Keynote Speakers
Louise Dennis
University of Manchester
Agents, Ethics and Explanations
Abstract: Moral uncertainty is the problem of deciding upon the correct way to determine an ethical course of action. Many well-known ethical problems (e.g., the trolley problems) are decided differently depending upon the ethical theory or preference order over values that is used. In many situations there is uncertainty over which is the best decision mechanism, and an interest in accepting any outcome that is consistent with some appropriate theory. This has led to interest in the link between ethical and explainable reasoning. A decision is not ethical because is complies with some benchmark set, but is instead considered ethical because it can be justified in relation to some ethical theory. In this talk, I will survey, some of the work I have done on both ethical reasoning in agents, and agent explainability.
Munindar P. Singh
North Carolina State University
Norms and Ethics in Large Language Models
[Joint work with Jiaqing Yuan, Pradeep Murukannaiah, Fardin Saad]

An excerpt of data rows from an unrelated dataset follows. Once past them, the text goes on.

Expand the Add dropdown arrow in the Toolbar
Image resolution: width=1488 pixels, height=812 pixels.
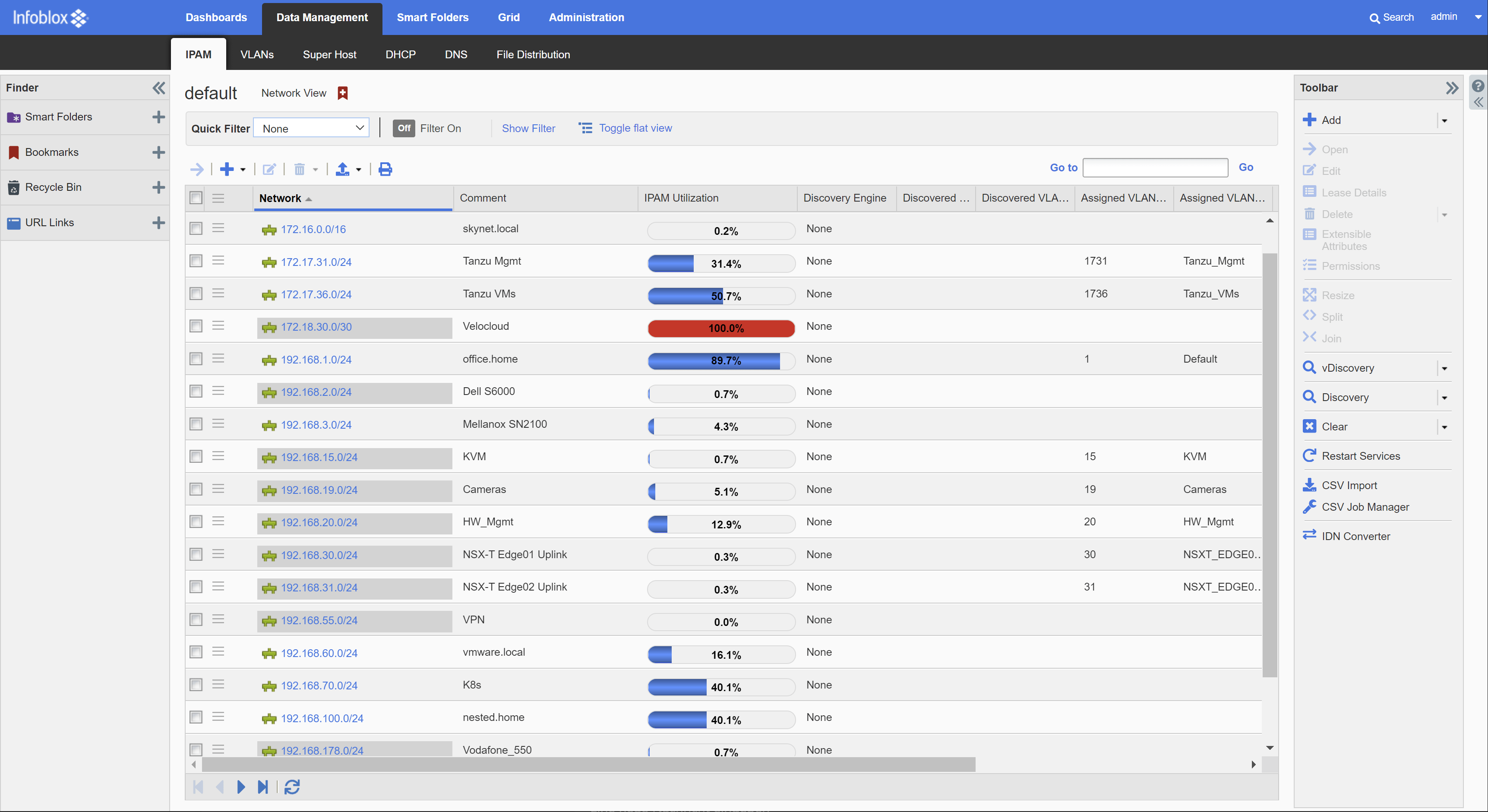(1444, 121)
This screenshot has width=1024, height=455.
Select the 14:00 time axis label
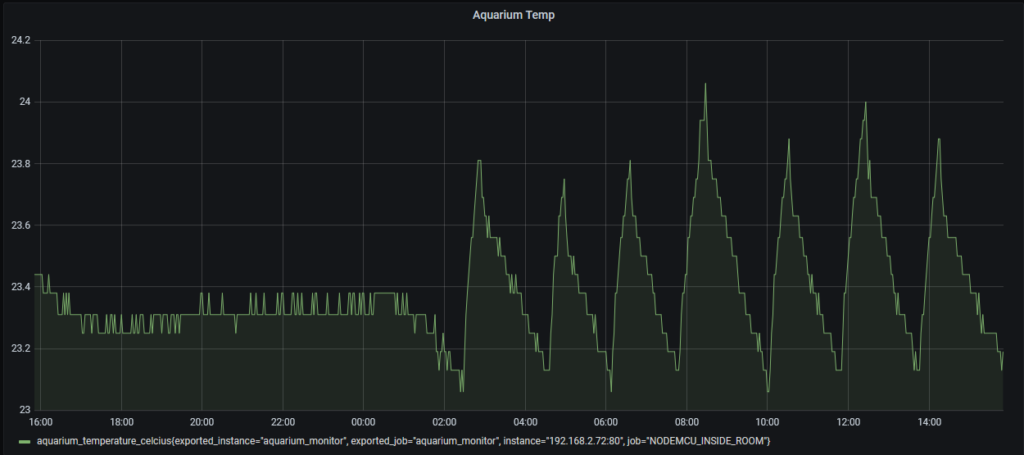point(928,422)
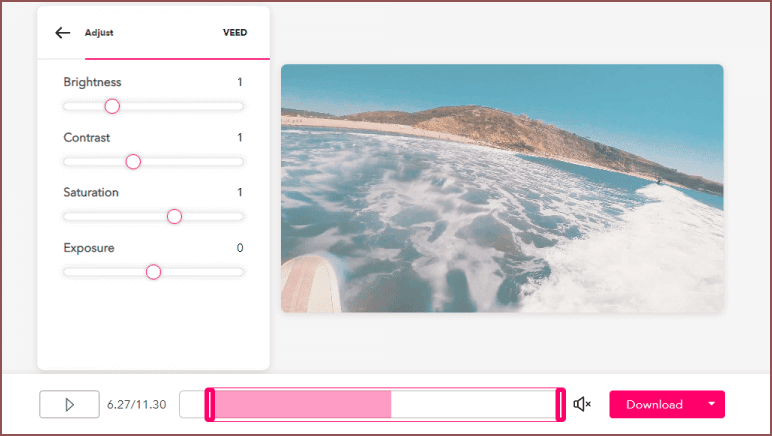The height and width of the screenshot is (436, 772).
Task: Toggle the muted speaker icon
Action: [x=582, y=404]
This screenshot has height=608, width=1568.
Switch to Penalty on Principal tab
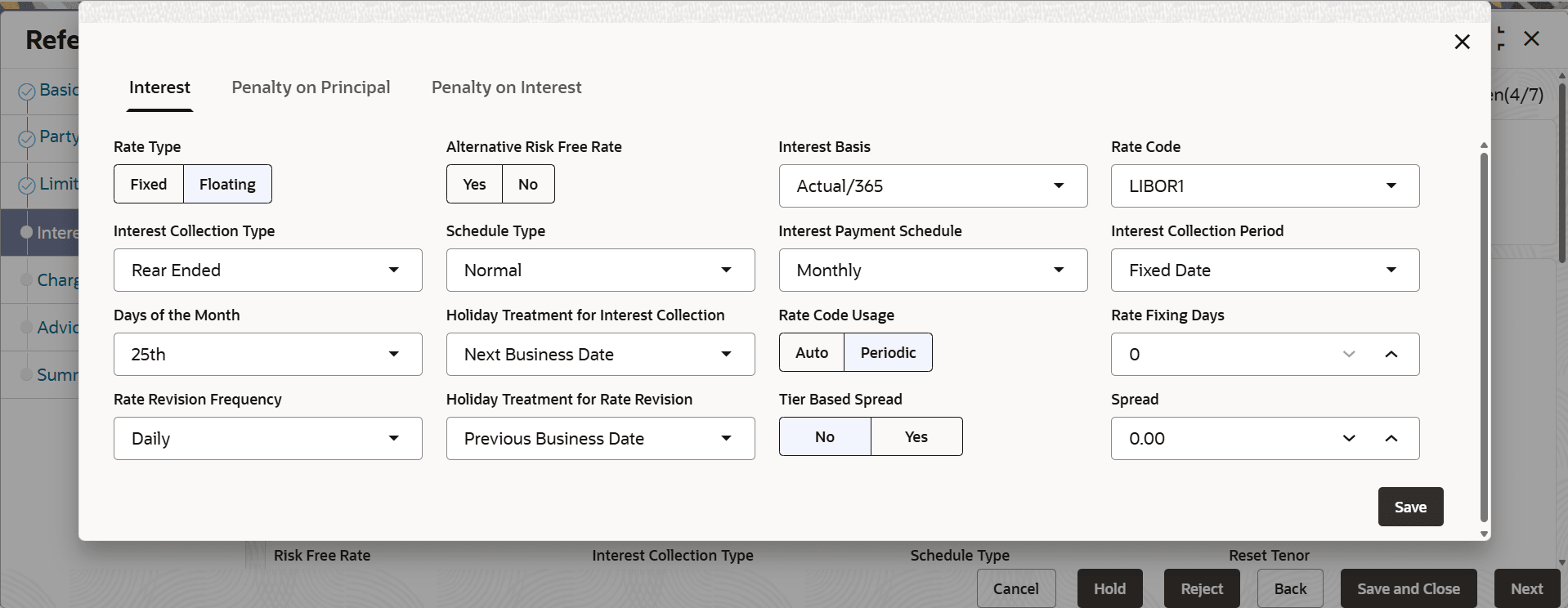[311, 87]
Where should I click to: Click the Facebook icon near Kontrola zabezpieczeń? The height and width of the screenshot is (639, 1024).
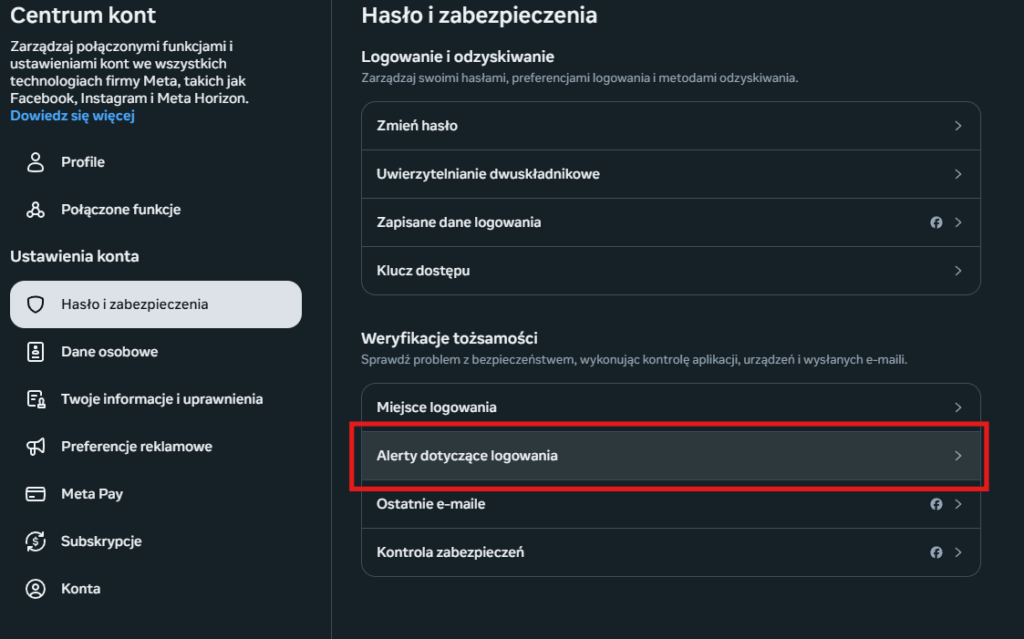pos(937,551)
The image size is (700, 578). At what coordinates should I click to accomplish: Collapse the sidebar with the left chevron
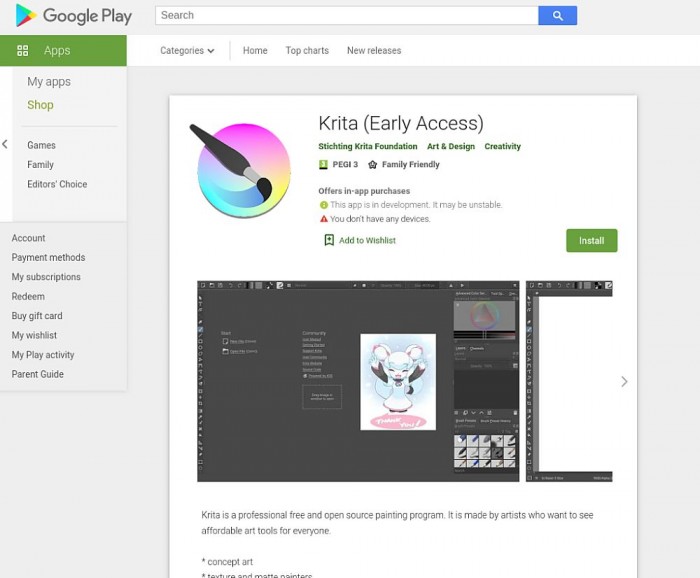point(5,144)
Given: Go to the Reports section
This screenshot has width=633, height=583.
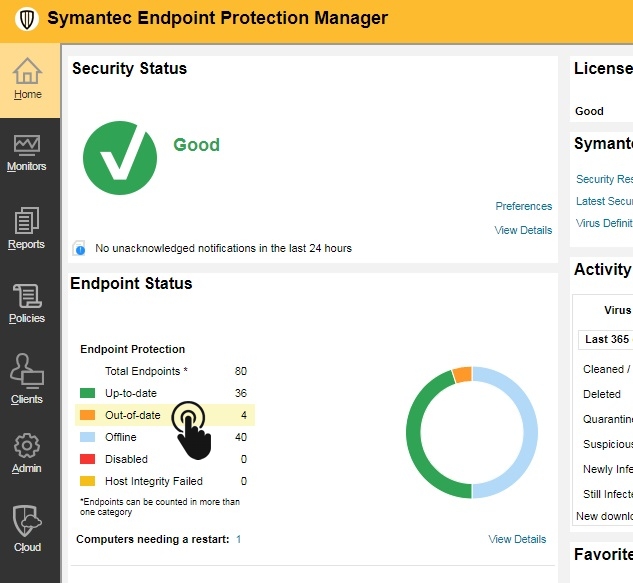Looking at the screenshot, I should tap(27, 229).
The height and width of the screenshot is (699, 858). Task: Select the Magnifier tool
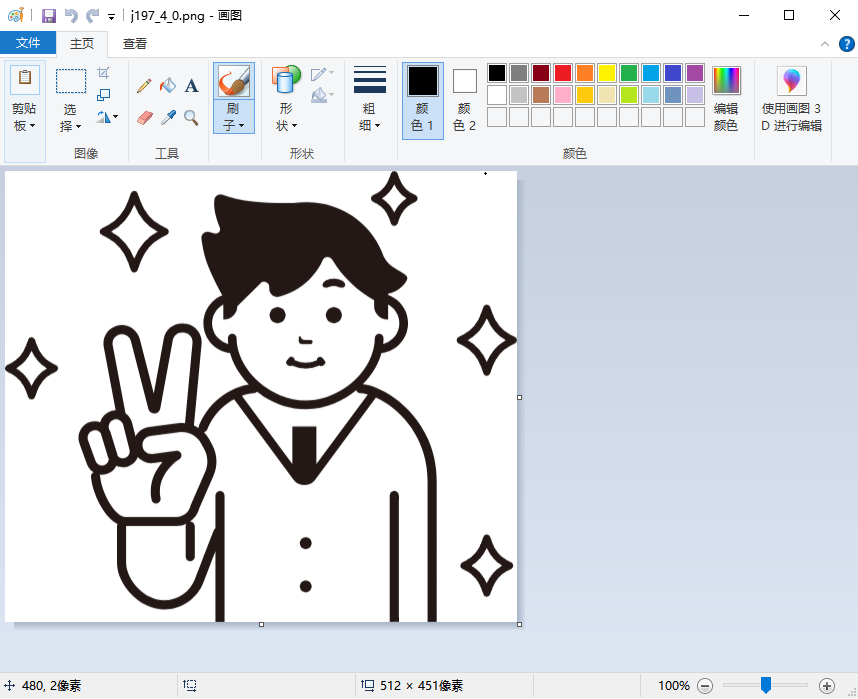pos(191,118)
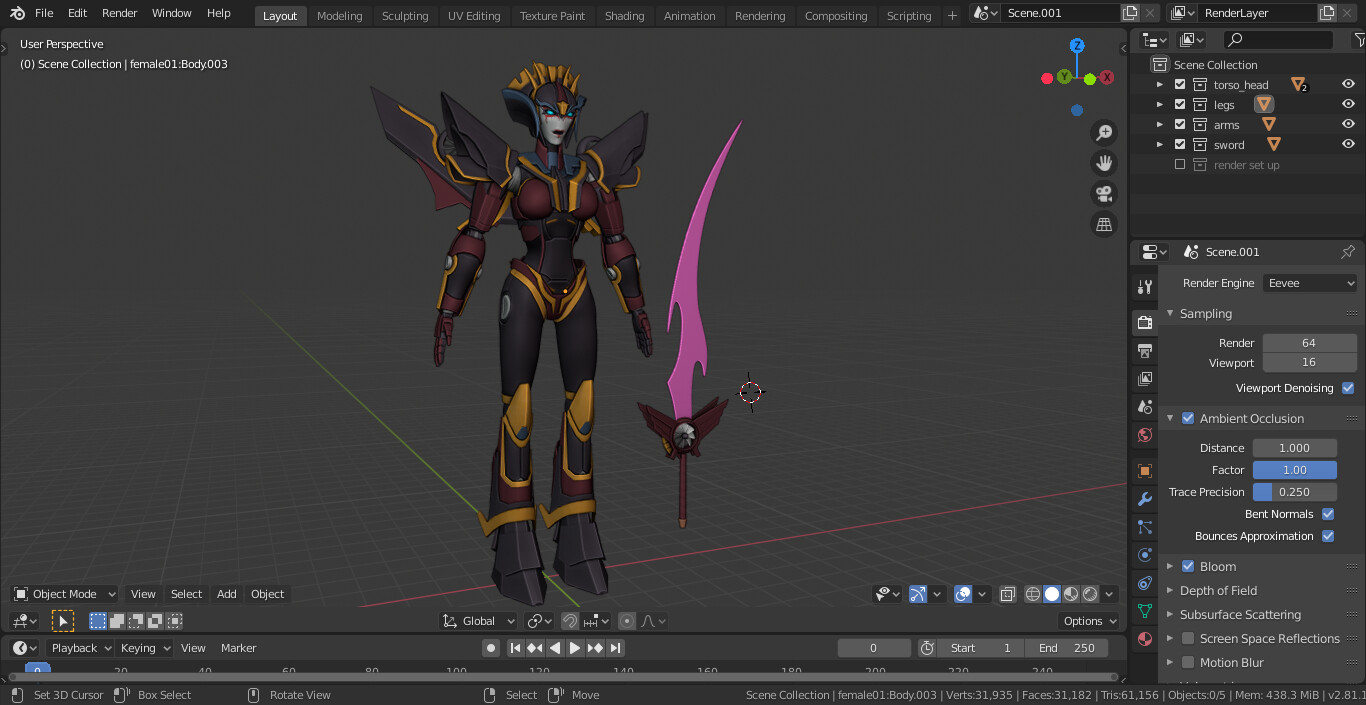1366x705 pixels.
Task: Click the play animation button
Action: point(575,648)
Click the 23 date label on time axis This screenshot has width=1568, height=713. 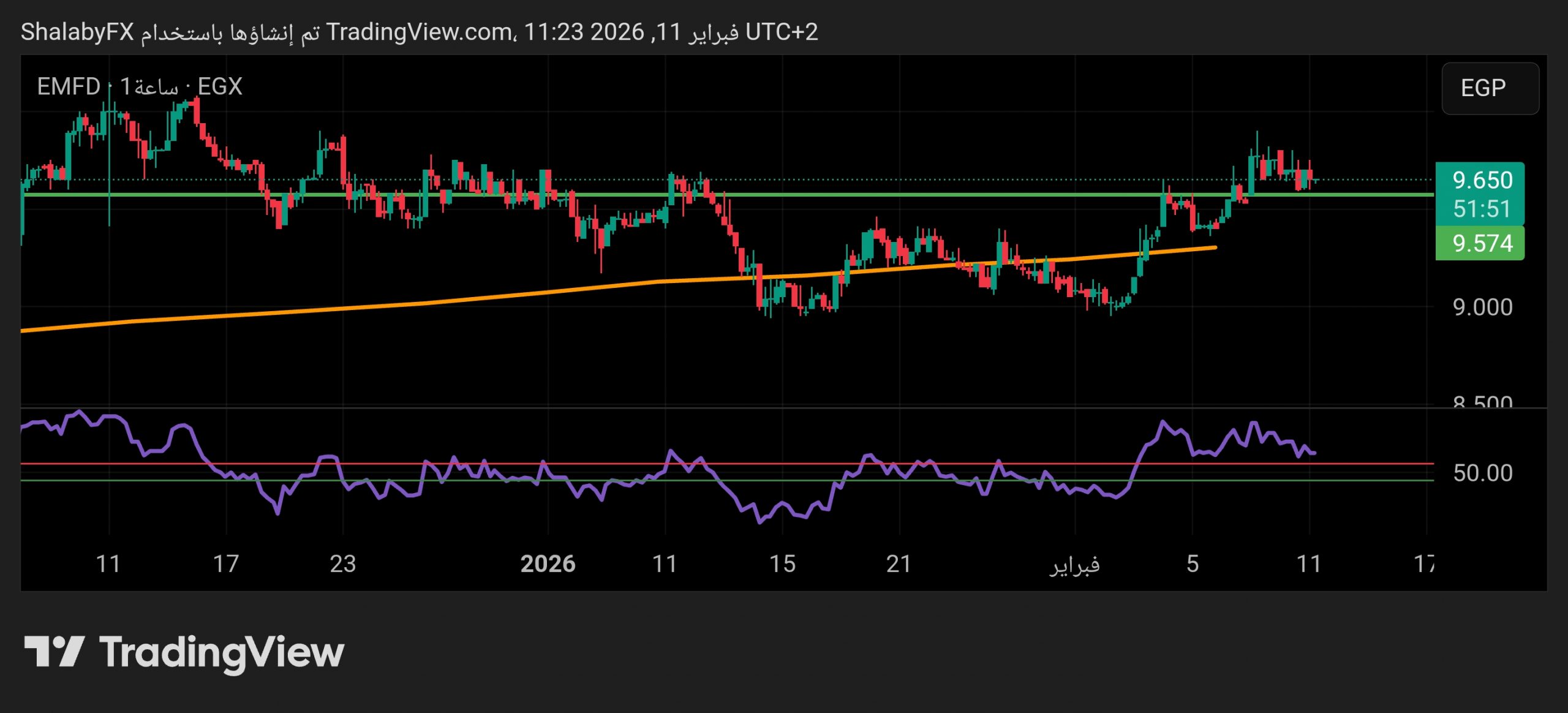pos(342,564)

Abstract: Generative AI in the shape of Large Language Models (LLMs) has shown surprising ability, though also surprisingly brittle ability, to deal with high-level concepts.
This talk will summarize some of our recent work on the relationship between LLMs, norms, and ethics.
In one study, we evaluated some leading LLMs with respect to their ability to deal with “right versus right” dilemmas, including what moral postures they seem to embody and how responsive they are to adapting to a user’s prompt.
In another study, we considered how LLMs can engage in cooperative dialogue in a task-oriented setting.
We found that LLMs are competitive with humans in theory of mind (ToM) reasoning; proficiency at ToM reasoning is a precursor for an agent to be socially intelligent, including identifying norms and adopting or deviating from them.
We close with a discussion of the prospects for developing agents based on generative AI.